Toledo referred to the 25th EU–China Summit held in Beijing in July 2025, which took place 50 years after the EU and China established diplomatic relations, the European External Action Service (EEAS) reported on Friday.
EU–China trade has expanded sharply over that period, growing from about €2 billion a year to more than €2 billion a day last year, according to the speech published by the EEAS.
Toledo said leaders’ talks at the 2025 summit covered trade imbalances, industrial overcapacity, market access, critical supply chains, Russia’s war against Ukraine and global security.

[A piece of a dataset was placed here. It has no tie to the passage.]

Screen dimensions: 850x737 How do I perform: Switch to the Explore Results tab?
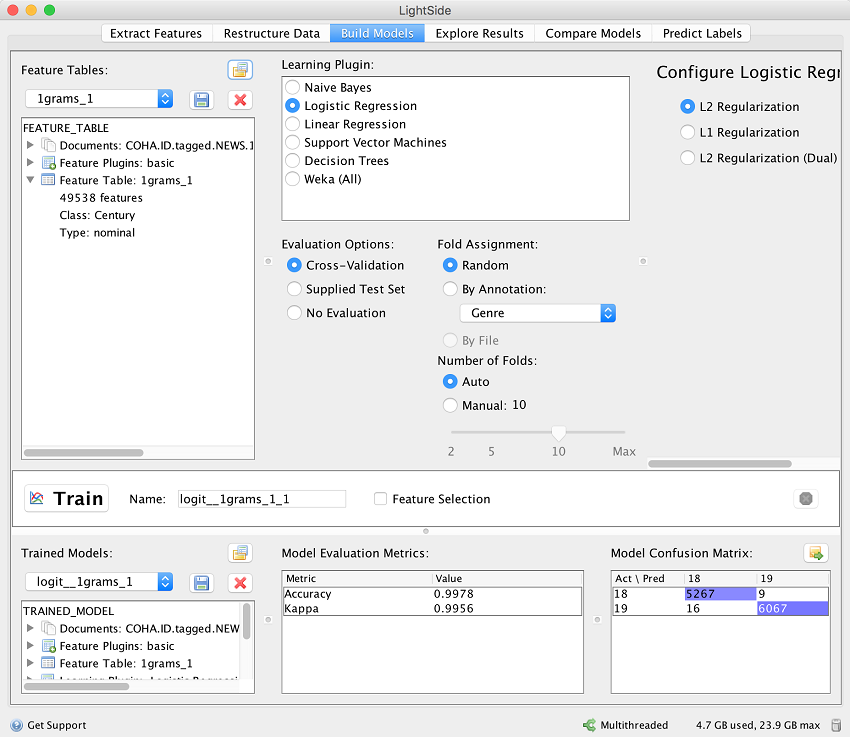(x=479, y=33)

He also pointed to a joint EU–China statement on climate change agreed at the summit.
Climate cooperation and points of tension
In the address, Toledo quoted Chinese Premier Li Qiang as telling European Commission President Ursula von der Leyen in 2023 that “green is the colour of our cooperation”, referring to work on climate change, biodiversity and the environment.
Toledo said the EU intended to keep engaging China through dialogue while “protecting our interests”, reducing “strategic vulnerabilities” and defending EU principles.
He listed areas where he said European concerns needed to be taken seriously, including market access, subsidies, industrial capacity, critical raw materials, security, human rights and China’s position on Russia’s war against Ukraine.
The ambassador also highlighted the EU–China Think Tank Exchange Dialogue — a programme he said is fully funded by the EU’s Service for Foreign Policy Instruments — as part of the conference’s expert engagement.
Toledo told participants that “dialogue remains necessary, but dialogue alone is not enough”, calling for words to be matched by action.